Durch das Gitter an seiner Zellentür im Gefängnis von Sankt Petersburg sieht Jan de Cock einen Mann schwanken und Blut spucken: Tuberkulose. Auf der Pritsche hockt ein Mithäftling, in der Ecke stehen zwei mit Urin gefüllte Plasticflaschen. Luxus, verglichen mit dem, was er Wochen zuvor im Zentralgefängnis in Rwanda erlebte – die Latrine für über 6000 Insassen war ein sieben Meter langer Kasten.

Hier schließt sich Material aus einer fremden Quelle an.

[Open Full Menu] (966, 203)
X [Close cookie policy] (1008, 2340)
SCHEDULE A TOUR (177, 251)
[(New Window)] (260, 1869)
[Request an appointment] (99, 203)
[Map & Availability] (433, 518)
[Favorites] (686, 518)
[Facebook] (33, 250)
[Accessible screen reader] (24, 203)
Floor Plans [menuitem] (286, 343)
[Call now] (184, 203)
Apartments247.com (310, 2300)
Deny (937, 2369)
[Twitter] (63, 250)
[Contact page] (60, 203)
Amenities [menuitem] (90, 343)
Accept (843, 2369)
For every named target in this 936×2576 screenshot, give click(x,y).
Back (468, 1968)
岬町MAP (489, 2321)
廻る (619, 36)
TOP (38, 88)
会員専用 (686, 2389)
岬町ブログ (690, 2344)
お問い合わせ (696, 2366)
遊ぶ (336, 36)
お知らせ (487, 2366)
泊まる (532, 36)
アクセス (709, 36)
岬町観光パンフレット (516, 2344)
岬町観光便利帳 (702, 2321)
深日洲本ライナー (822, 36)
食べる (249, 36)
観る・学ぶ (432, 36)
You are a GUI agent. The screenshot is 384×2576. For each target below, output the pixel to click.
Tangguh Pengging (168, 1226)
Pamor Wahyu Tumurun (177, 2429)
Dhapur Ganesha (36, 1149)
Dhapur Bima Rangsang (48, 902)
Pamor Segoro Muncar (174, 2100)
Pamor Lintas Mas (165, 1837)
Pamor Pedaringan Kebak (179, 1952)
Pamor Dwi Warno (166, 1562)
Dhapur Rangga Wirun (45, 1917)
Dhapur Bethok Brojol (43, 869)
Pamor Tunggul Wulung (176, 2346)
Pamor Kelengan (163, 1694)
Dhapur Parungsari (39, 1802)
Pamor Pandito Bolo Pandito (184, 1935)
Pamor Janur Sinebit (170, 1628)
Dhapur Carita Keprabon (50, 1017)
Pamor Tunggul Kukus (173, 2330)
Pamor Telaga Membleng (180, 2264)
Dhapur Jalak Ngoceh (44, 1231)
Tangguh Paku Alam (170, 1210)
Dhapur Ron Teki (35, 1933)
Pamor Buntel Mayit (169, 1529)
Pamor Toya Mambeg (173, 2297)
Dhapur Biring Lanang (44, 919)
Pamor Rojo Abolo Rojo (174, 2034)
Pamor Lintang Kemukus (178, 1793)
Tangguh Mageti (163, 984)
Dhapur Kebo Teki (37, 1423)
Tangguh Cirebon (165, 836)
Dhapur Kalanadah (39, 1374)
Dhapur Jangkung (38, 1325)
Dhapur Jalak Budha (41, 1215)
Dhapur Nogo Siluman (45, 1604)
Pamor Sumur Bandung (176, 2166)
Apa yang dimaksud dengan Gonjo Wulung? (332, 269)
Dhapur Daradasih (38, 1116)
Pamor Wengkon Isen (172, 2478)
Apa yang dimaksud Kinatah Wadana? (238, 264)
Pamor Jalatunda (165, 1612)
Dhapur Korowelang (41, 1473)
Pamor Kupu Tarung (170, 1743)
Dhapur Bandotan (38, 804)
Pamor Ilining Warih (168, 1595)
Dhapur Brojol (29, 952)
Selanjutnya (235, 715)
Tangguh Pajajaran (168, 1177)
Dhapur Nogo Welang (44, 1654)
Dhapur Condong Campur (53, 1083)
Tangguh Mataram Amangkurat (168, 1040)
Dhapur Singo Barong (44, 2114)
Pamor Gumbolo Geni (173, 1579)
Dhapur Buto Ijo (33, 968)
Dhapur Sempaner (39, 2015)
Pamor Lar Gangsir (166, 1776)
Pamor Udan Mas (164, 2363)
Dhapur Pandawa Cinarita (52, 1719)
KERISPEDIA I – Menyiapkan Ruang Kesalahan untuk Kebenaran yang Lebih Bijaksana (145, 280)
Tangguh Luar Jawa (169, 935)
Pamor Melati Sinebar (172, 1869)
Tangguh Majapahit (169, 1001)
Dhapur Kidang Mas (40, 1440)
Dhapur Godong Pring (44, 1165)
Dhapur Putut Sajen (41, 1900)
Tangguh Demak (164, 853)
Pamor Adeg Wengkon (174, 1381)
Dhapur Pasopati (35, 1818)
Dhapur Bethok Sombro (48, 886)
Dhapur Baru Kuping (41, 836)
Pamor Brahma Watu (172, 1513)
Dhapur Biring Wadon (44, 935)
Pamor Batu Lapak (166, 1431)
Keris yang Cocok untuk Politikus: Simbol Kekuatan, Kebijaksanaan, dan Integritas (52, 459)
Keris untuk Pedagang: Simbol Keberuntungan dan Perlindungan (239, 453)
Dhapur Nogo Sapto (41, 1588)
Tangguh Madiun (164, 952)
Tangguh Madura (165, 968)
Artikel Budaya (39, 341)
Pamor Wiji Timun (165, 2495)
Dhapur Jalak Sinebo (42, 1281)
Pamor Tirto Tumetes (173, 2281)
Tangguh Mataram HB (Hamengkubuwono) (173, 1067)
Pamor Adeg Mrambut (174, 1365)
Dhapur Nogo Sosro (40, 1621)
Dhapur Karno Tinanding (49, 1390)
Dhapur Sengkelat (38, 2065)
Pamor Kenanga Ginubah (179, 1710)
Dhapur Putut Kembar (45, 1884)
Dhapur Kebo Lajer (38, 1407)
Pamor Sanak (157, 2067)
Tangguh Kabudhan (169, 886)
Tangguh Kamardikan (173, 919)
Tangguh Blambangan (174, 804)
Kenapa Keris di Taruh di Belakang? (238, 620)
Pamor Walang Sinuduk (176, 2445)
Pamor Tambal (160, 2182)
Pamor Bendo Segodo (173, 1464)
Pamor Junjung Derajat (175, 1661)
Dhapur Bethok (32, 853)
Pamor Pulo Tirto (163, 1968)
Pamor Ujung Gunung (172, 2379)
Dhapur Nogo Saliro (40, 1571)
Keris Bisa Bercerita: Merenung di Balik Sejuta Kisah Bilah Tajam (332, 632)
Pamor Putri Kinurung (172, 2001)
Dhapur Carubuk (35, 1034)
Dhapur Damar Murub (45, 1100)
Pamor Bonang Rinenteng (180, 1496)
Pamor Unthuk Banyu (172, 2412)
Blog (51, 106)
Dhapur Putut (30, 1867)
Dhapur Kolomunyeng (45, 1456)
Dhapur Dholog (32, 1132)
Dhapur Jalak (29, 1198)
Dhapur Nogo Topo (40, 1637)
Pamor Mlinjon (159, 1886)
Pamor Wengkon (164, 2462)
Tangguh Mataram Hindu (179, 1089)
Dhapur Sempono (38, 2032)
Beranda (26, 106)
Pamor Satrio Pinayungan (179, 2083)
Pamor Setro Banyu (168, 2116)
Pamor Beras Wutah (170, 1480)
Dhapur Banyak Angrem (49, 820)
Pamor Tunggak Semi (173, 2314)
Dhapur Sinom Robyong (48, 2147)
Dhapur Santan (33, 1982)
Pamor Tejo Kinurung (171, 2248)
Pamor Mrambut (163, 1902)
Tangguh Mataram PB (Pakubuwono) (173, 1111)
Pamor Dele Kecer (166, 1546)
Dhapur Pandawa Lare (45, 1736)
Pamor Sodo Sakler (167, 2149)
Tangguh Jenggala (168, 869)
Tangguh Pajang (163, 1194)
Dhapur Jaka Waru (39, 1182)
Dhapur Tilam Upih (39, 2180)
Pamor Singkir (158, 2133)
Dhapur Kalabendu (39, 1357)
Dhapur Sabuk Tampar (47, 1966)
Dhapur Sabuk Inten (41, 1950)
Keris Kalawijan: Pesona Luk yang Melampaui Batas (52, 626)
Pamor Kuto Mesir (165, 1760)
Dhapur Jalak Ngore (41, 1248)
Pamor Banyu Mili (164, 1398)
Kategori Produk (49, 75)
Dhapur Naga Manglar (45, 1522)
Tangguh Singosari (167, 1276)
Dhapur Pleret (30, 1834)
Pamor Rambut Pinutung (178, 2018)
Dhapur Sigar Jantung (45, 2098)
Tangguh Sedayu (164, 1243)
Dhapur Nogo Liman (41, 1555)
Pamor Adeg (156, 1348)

Nach fünf Tagen im russischen Gefängnis war de Cock wieder in Freiheit. Anders als die Menschen, deren Geschichten er drinnen mitbekam und denen er versprach, sie hinauszutragen. Sein russischer Freund Oleg, der selbst einmal sass, sagte: Unvergleichlich sei der Augenblick der Entlassung. Oleg ging danach als erstes ins Schwimmbad. Dieses Gefühl der Freiheit! Ob er Lust zu feiern habe, fragte er Jan und legte ihm einen Bärenmantel über. Sie verliessen Sankt Petersburg. Der Weg zum Finnischen Meerbusen führte an Birkenwäldern vorbei. Ein Holzsteg ragte zwanzig Meter in einen zugefrorenen See hinaus. Sie schlugen ein Loch, Jan de Cock tauchte ein und wieder auf. Ein Urschrei. Ein winterliches Fest der Freiheit.

Jan de Cock, in Russland war es ein Bad im Eiswasser – wie wird in anderen Ländern die Freilassung gefeiert? 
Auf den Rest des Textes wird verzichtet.